WRITTEN INSTRUCTION 1:
Please pull out the passage on clustering categorical data word for word, everything from "There's a variation" down to "for numeric features.".
WRITTEN INSTRUCTION 2:
In the passage on clustering categorical data, what distance measure does k-prototypes use for categorical features?

EXTRACT TO READ:
The standard k-means algorithm isn't directly applicable to categorical data, for various reasons. The sample space for categorical data is discrete, and doesn't have a natural origin. A Euclidean distance function on such a space isn't really meaningful. As someone put it, "The fact a snake possesses neither wheels nor legs allows us to say nothing about the relative value of wheels and legs." (from here)

There's a variation of k-means known as k-modes, introduced in this paper by Zhexue Huang, which is suitable for categorical data. Note that the solutions you get are sensitive to initial conditions, as discussed here (PDF), for instance.

Huang's paper (linked above) also has a section on "k-prototypes" which applies to data with a mix of categorical and numeric features. It uses a distance measure which mixes the Hamming distance for categorical features and the Euclidean distance for numeric features.

ENTRIES PROVIDED:
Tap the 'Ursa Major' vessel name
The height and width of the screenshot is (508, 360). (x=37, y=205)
--
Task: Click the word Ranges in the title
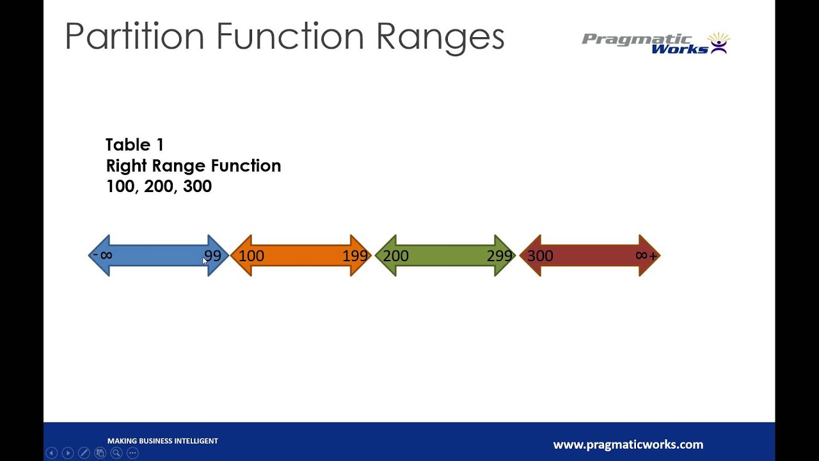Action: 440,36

EXERCISE OUTPUT 1:
There's a variation of k-means known as k-modes, introduced in this paper by Zhexue Huang, which is suitable for categorical data. Note that the solutions you get are sensitive to initial conditions, as discussed here (PDF), for instance.

Huang's paper (linked above) also has a section on "k-prototypes" which applies to data with a mix of categorical and numeric features. It uses a distance measure which mixes the Hamming distance for categorical features and the Euclidean distance for numeric features.

EXERCISE OUTPUT 2:
The Hamming distance.